* **Assignment**:
Please restate word for word all lines from the one containing "Task: Check Speak command keys" to the final line of the entries, and include no pictures.

* **Data for processing**:
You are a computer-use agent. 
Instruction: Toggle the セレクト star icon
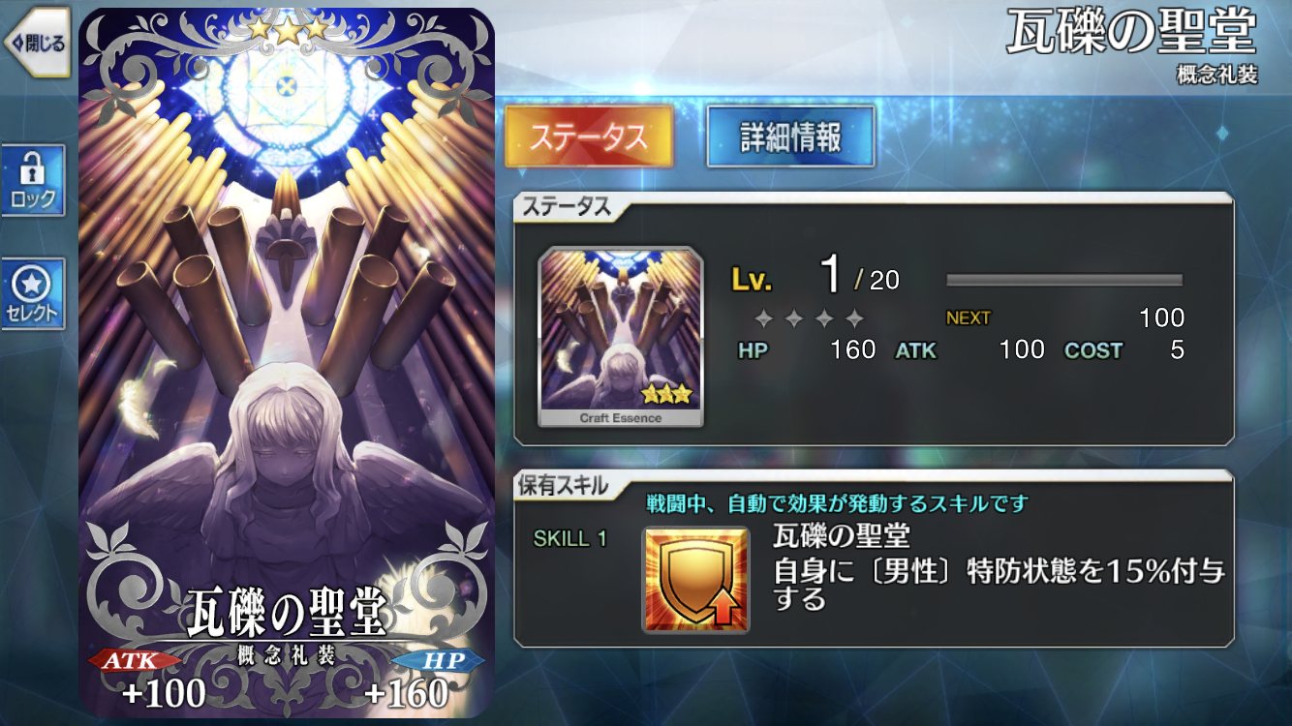[x=33, y=293]
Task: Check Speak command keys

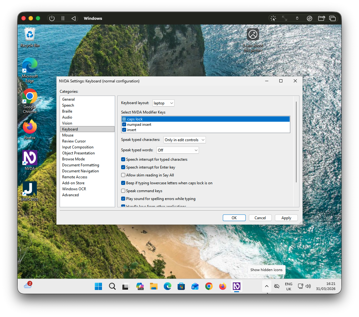Action: 123,191
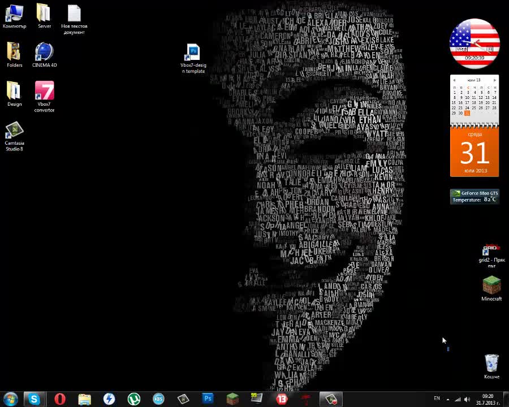Click the GeForce 8800 GTS temperature gadget
The height and width of the screenshot is (407, 509).
[x=475, y=197]
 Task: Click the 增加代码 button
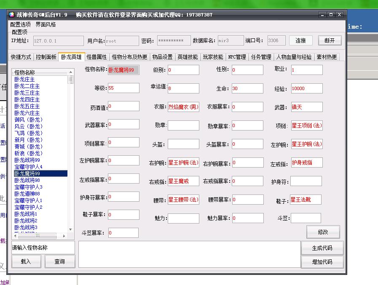point(322,261)
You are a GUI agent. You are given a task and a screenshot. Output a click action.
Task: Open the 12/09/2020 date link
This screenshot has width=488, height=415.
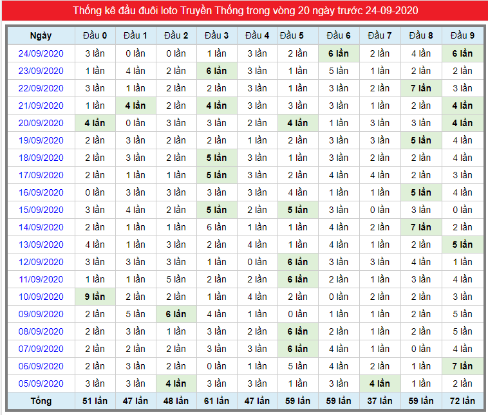tap(41, 262)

* **Expected answer**:
Task: Check Speak command keys

Action: 123,191
Click the GeForce 8800 GTS temperature gadget
The height and width of the screenshot is (407, 509).
[x=475, y=197]
 Task: Click the 增加代码 button
point(322,261)
You are a GUI agent. You are given a task and a screenshot. Output a click action.
Task: Open the 12/09/2020 date link
This screenshot has width=488, height=415.
tap(41, 262)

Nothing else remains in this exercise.